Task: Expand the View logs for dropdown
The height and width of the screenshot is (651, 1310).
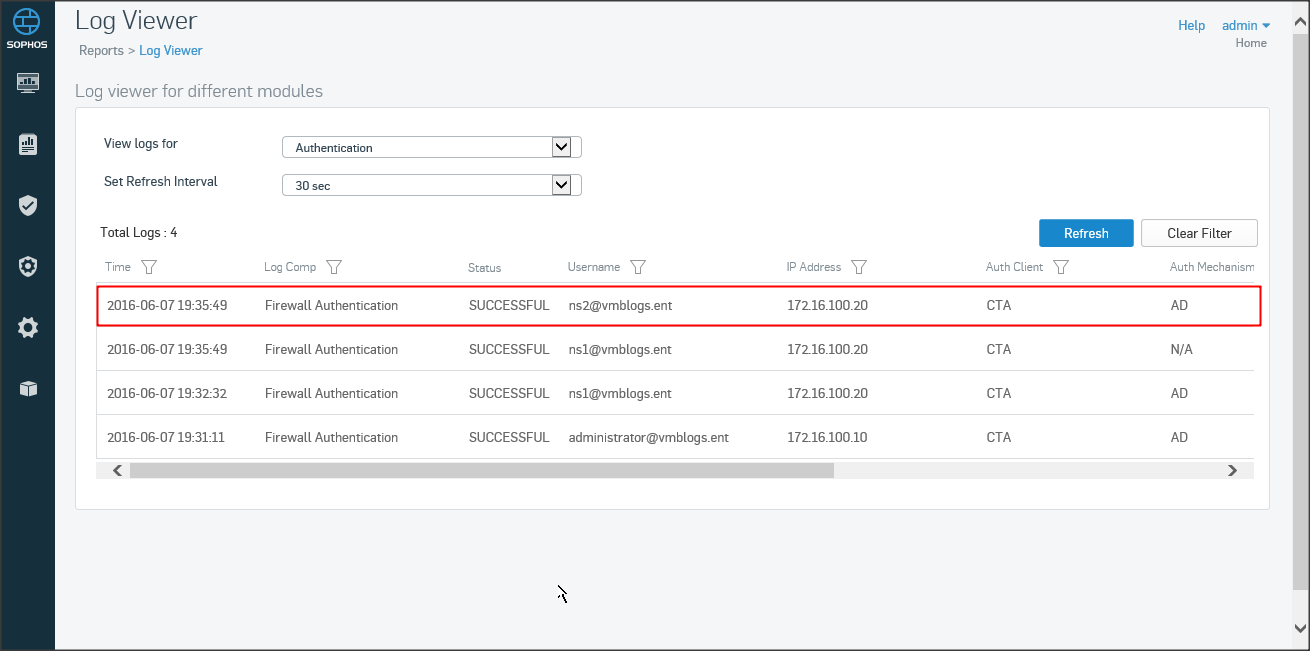Action: click(x=561, y=147)
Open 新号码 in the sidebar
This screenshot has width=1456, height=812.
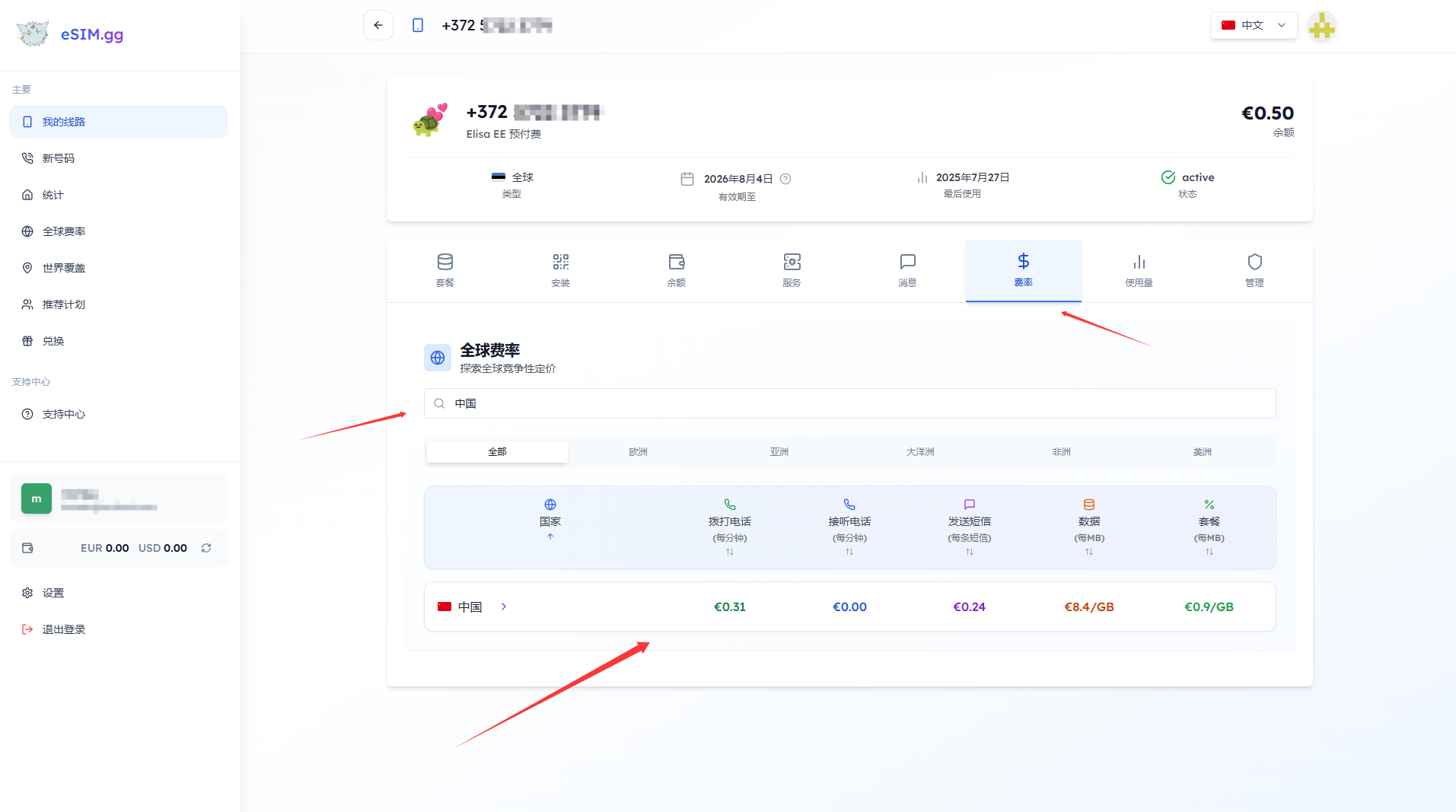[x=59, y=158]

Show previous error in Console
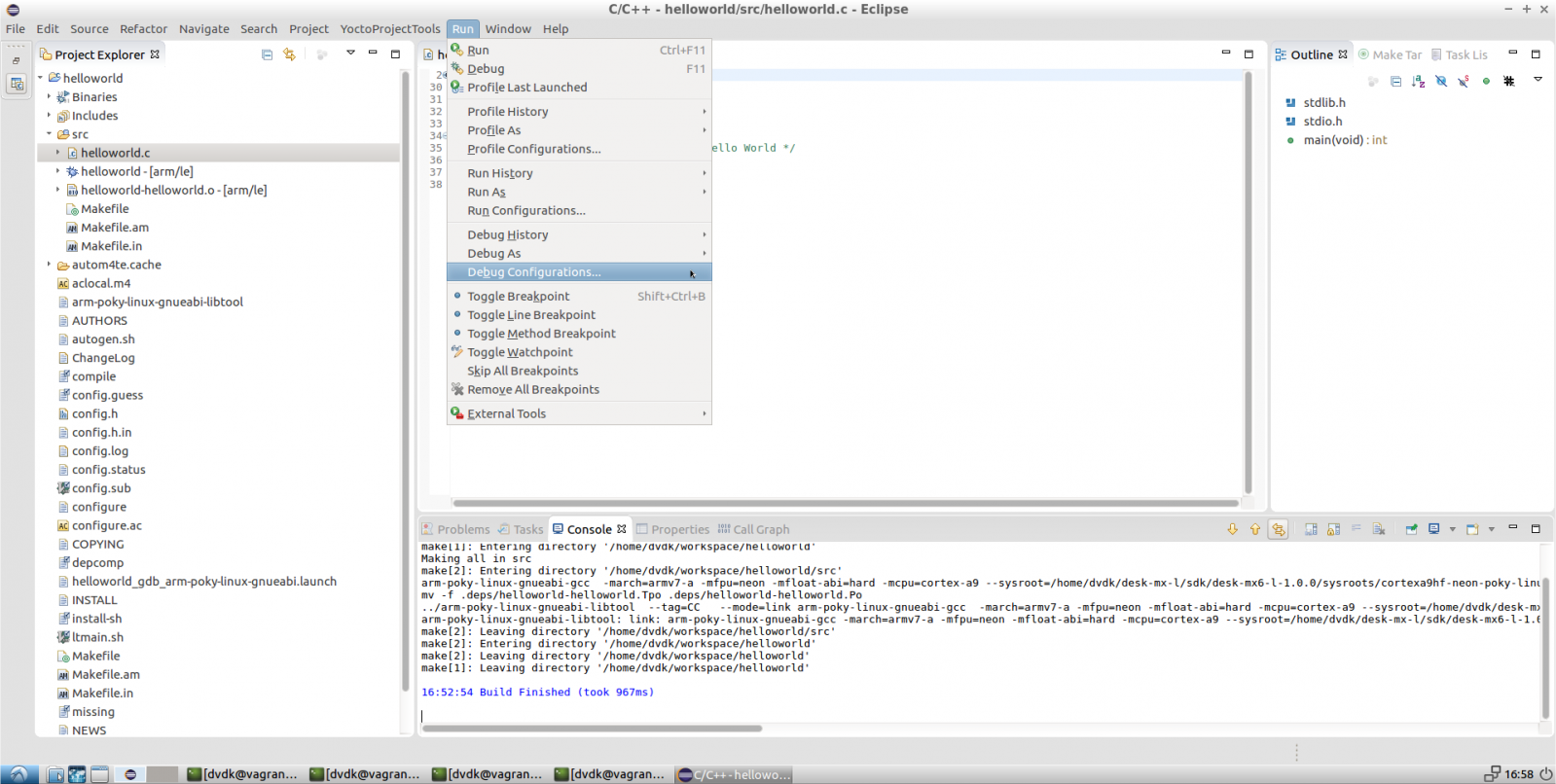(x=1254, y=529)
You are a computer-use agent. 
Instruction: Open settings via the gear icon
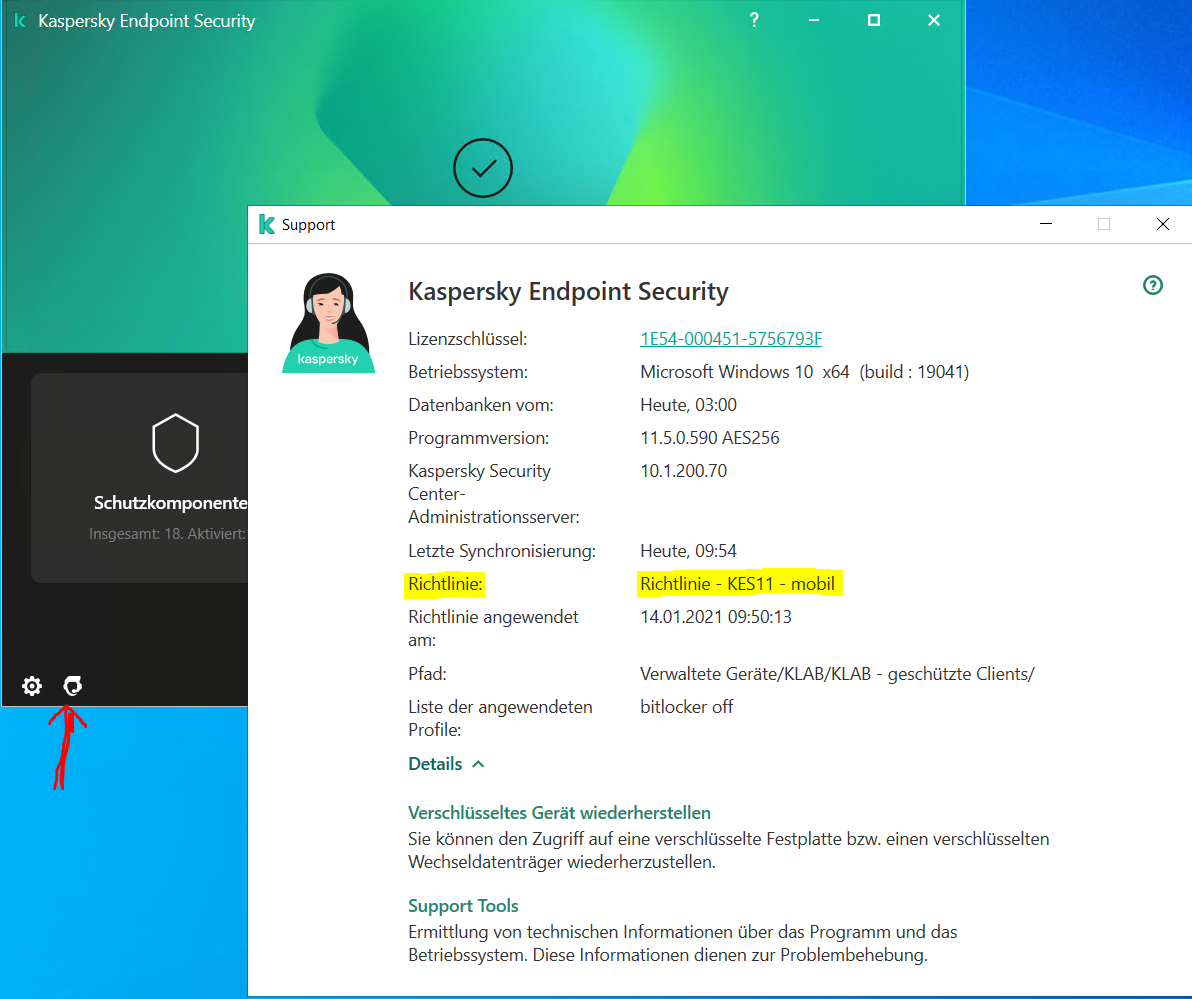(32, 686)
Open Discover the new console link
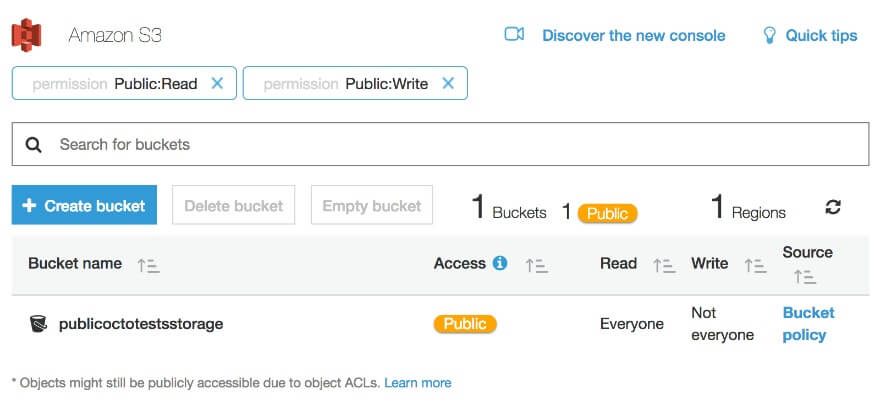This screenshot has height=413, width=876. coord(634,36)
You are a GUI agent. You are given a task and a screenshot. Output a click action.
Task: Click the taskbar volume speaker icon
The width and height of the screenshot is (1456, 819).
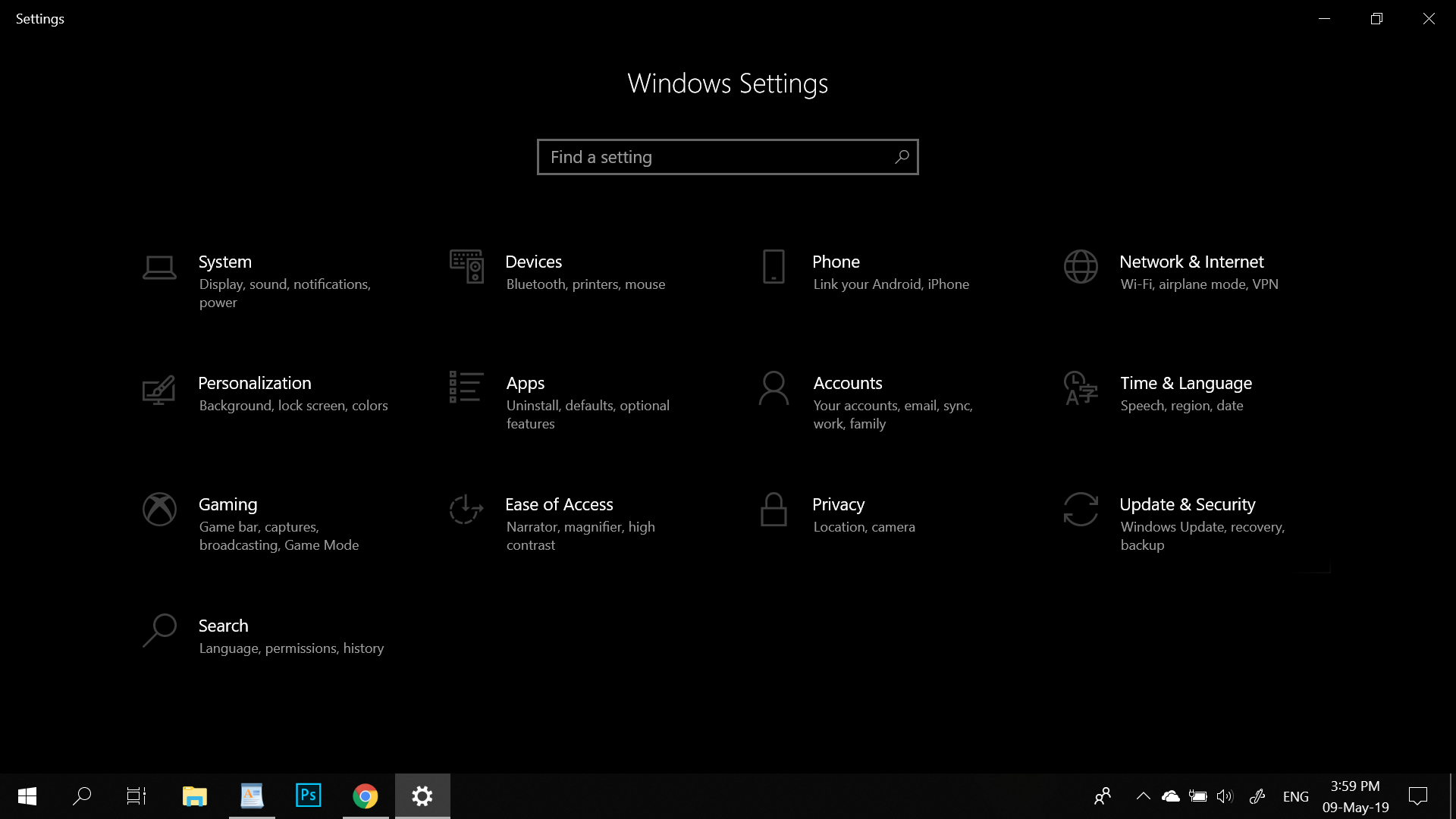[1225, 796]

-----

* Requirements:
Reproduce the full listing above verbatim, omitting the pictures.

* Answer to the problem:
Task: Expand the View logs for dropdown
The height and width of the screenshot is (651, 1310).
Action: click(x=561, y=147)
Open 新号码 in the sidebar
This screenshot has width=1456, height=812.
[x=59, y=158]

Show previous error in Console
(x=1254, y=529)
You are a computer-use agent. 
Instruction: Open settings via the gear icon
(32, 686)
Open Discover the new console link
This screenshot has height=413, width=876. coord(634,36)
You are a GUI agent. You are given a task and a screenshot. Output a click action.
Task: Click the taskbar volume speaker icon
The width and height of the screenshot is (1456, 819).
[1225, 796]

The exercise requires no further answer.